Would it be less confusing to allow mis-cased aliased attributes like alignmentbaseline, htmlfor and classname, but with the same warning? That part of the behavior would then be consistent.

If we go with the second approach, yes, that would make sense to me. From user’s point of view, there is no expected semantic difference between them.

I believe this PR represents the first approach. It would invalidate my other PR where the whitelist is significantly reduced (#10385)

I don’t fully understand the second sentence, and the relationship between this PR and #10385.

If this PR represents the first approach, does #10385 represent the second one? Is it meant to be applied on top of this PR, or as an alternative? Are both breaking changes? If we pick this PR now, does that make taking the other PR later harder?

We are coming close to the point where we can’t make breaking changes to 16, and from that point any massive changes will have to wait another 6 months or so. I’m trying to figure out which changes we can make right now. I see two distinct goals:

  • Enable passthrough for unknown attributes. (new feature, addressed both by 1st and 2nd scenarios)
  • Get rid of some of the whitelist. (drop weight, addressed only by 2nd scenario)

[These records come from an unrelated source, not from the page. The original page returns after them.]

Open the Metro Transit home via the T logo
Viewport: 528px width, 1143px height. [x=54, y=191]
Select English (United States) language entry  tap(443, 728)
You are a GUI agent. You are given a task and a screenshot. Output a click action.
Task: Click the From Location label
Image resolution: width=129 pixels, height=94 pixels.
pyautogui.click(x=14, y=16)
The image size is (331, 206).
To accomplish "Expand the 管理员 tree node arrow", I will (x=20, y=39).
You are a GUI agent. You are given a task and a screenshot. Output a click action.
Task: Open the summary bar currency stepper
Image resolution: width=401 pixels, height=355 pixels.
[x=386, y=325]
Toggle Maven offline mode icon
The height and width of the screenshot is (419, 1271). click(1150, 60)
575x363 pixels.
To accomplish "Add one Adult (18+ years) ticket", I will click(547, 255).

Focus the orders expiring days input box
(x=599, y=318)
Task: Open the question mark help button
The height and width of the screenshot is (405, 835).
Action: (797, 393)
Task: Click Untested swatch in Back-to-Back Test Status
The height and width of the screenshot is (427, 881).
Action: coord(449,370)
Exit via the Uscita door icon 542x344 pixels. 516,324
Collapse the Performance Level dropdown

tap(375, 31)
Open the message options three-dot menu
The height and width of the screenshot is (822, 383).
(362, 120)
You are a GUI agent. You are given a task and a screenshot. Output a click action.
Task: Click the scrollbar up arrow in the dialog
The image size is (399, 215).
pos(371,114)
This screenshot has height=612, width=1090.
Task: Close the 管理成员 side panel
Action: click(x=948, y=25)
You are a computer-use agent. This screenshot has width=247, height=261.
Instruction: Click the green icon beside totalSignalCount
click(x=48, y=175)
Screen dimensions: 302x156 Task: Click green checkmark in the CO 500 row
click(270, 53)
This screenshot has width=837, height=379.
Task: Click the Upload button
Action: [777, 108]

Let’s imagine two worlds. In one world we want to go ahead with 1st scenario. In other world we want to go ahead with 2nd scenario. Which PRs, in which order, would we need to take before releasing 16, in these worlds? Note that for 2nd scenario, the weight loss doesn’t have to be immediate (can happen anytime during 16.x cycle) as long as the pieces that make it a minor rather than major change are already in place.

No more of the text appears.